Let $a \neq b$ and define:

$f(x) = a,\ x \neq c$
$f(c) = b$

$g(x) = b,\ x \neq c$
$g(c) = a$

Clearly, neither $f$ nor $g$ is continuous at $c$, as can be proved straight from the definition (use an $0 < \epsilon < |b - a|$).

Just as clearly:

$fg(x) = ab,\ \forall x \in \Bbb R$, which is clearly continuous.

One can construct more "extravagant" examples, but the important part is that $a \neq b$, and that $f$ and $g$ "complement" each other. In fact, there is nothing special about the partition of $\Bbb R$ into the two disjoint sets $\{c\}$ and $\Bbb R - \{c\}$, you can use any partition (such as the Dedekind cut example Sudharaka gives, or the partition into the rationals and irrationals).

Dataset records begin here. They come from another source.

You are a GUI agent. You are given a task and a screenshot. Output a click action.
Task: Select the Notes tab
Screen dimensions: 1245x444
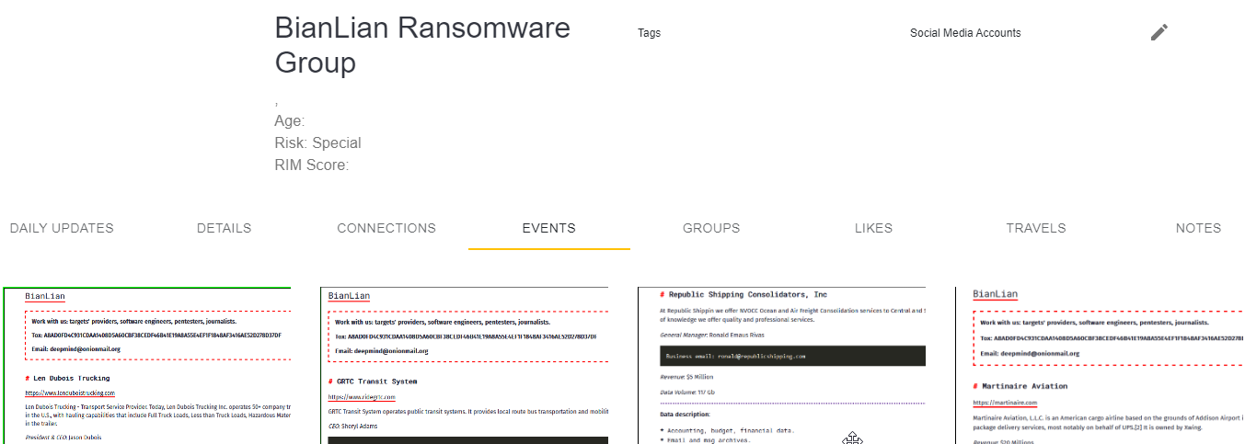1198,228
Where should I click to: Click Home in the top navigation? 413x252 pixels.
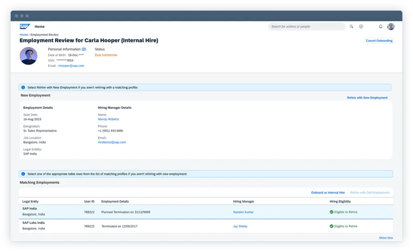(x=40, y=27)
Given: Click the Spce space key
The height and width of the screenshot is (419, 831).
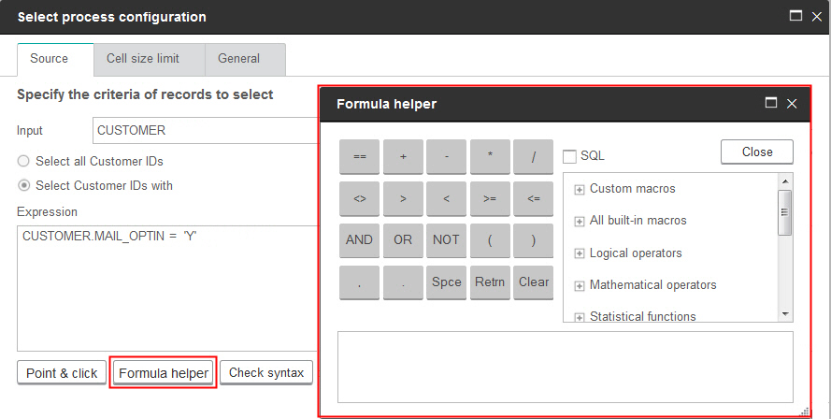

To me, this underscores the fact that continuity (of a function) is dependent on the DOMAIN OF DEFINITION of said function, not just the "rule itself" of said function.

In other words, a "continuous function" doesn't really MEAN anything, what IS meaningful is: a function continuous at all points of a set $A$. The underlying domain is important. Context is everything: a function that is perfectly continuous on the real numbers may suddenly spectacularly fail to be so on the complex numbers, for example (as is the case with:

$f(x) = \dfrac{1}{1 + x^2}$).

#### Amer

##### Active member
Characteristic function of A
$$\chi_A : \mathbb{R} \rightarrow \{0,1\}$$
$$\chi_A =\left\{ \begin{array}{lr} 1 &,x\in A \\ 0 &,x\in A^{c} \end{array} \right.$$
$$\chi_{A^{c}} = \left\{ \begin{array}{ir} 0 & , x\in A \\ 1 & , x\in A^{c} \end{array} \right.$$
Their product is zero function which is continuous